DH-44. Terkuak

95 16 0
                                    

بِسْمِ اللَّهِ الرَّحْمَنِ الرَّحِيم

Jangan pernah kau ungkit mereka yang sempat salah jalan dan saat ini tengah bertaubat. Karena ucapan rasulullah dalam hadits yang diriwayatkan oleh Imam Tirmidzi pun, disebutkan bahwa. "Setiap anak adam pasti berbuat salah. Dan sebaik-baik orang yang berbuat kesalahan adalah yang bertaubat."

-Happy Reading!-

🕊️🕊️🕊️

"Biya?"

Di antara banyaknya manusia yang tercengang kala mendengar sebuah nama yang sempat Ahsan sebut tadi, ada Fajar yang turut menganga seakan dirinya merupakan orang yang paling terkejut atas terbukanya kabar tersebut.

Tak menyangka seseorang yang pernah mengisi sebagian hidupnya selama satu bulan, kini dijadikan sebagai seorang tersangka oleh temannya sendiri.

Lelaki itu melirik Ahsan meminta penjelasan.

"Kenapa lo nuduh Biya pelakunya, San? Kayaknya lo salah orang deh, Bro. Bukan Biya ini, tapi gue yakin Biya yang lo maksud itu bukan Biya orang Bandung tapi Biya orang Garut."

Entah Fajar tahu dari mana di kota dodol ada manusia yang bernama Biya. Lagipula ada hubungan apa mereka dengan Biya orang Garut?

"Sekarang bukan waktu yang tepat untuk bercanda, Fajar," teguran lembut dari Bu Trisa membuat Fajar merapatkan mulut. Senyuman kikuk terpancar.

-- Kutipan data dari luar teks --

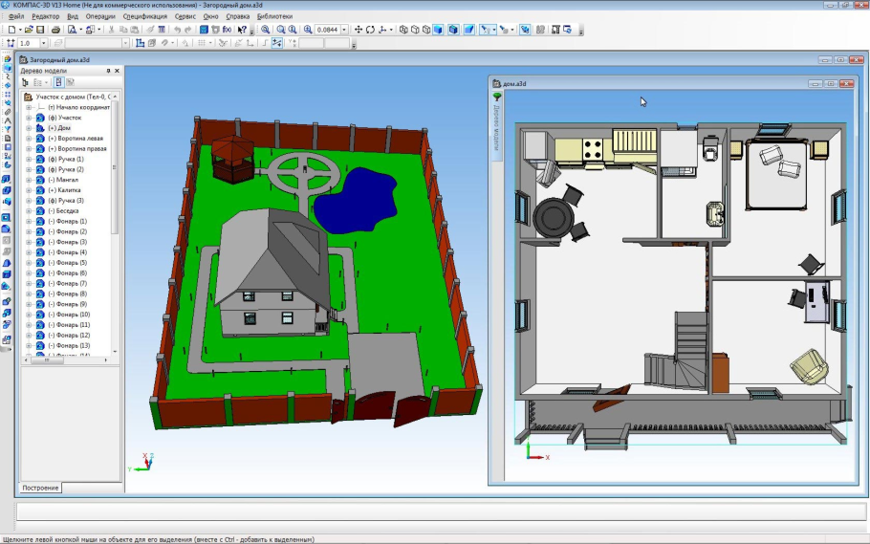Open the Библиотеки menu
870x544 pixels.
275,16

Lalu semua atensi kini teralih pada siswa kelas XI yang tengah basah bermandikan keringat disertai ekspresi wajah gelagapan.

Seluruh tubuh Biya terasa bergetar takut.

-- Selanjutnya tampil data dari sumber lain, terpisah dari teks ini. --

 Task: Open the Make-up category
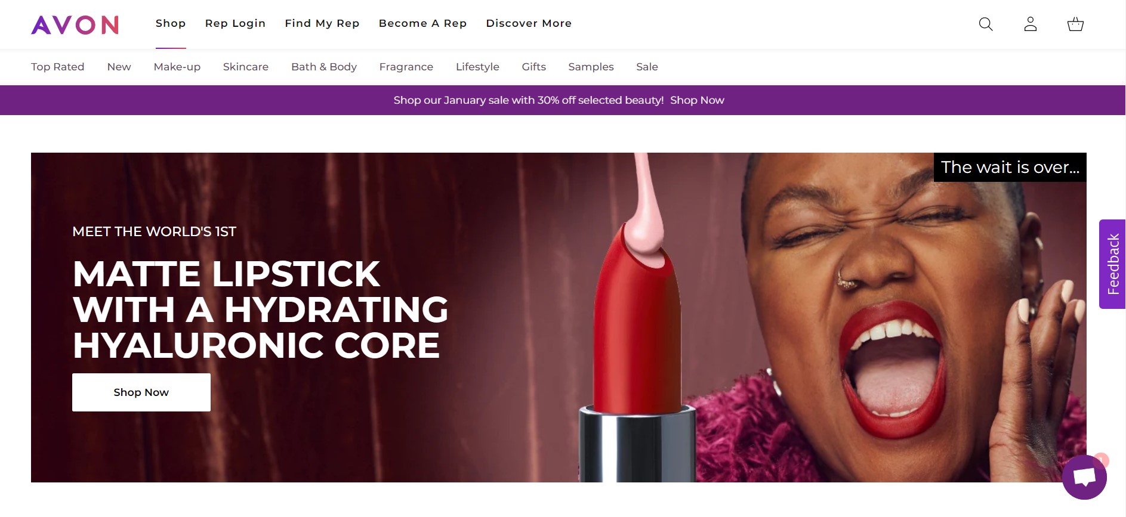coord(177,67)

Dipojokan ratusan manusia karena sebuah kesalahan, belum pernah Ia bayangkan akan terjadi sebelumnya. Disertai tangan yang mengepal, Ia menatap sekitarnya was-was.

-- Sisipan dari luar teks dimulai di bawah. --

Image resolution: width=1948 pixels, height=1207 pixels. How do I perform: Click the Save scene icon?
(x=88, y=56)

"Kenapa kamu menyebutkan Biya sebagai dalangnya, Ahsan? Dan apa untungnya dia melakukan semua ini?" tanya Pak Bagyo yang kian merasa bingung dengan alur cerita ini. Baginya, alur cerita ini terlalu rumit.

Sembari tersenyum kecil, Ahsan menyahut tenang. "Karena seperti yang sudah saya katakan sebelumnya, saya sempat mendengar perkataannya dengan seseorang mengenai rencana ini secara langsung, Pak. Selain itu, dia adalah kekasih dari si ketua geng motor yang sempat menyerang Bapak malam itu. Bahkan saat tengah berkumpul, saya melihat Biya ada di sana. Dan untuk keuntungan apa yang dia dapat dengan melakukan semua ini ... Mungkin akan lebih baik lagi jika kita mendengarnya langsung dari mulut Biya."

Kini Pak Bagyo mengalihkan pandangannya pada Biya. Menatap Biya dengan tatapan teduh, Ia berkata hati-hati.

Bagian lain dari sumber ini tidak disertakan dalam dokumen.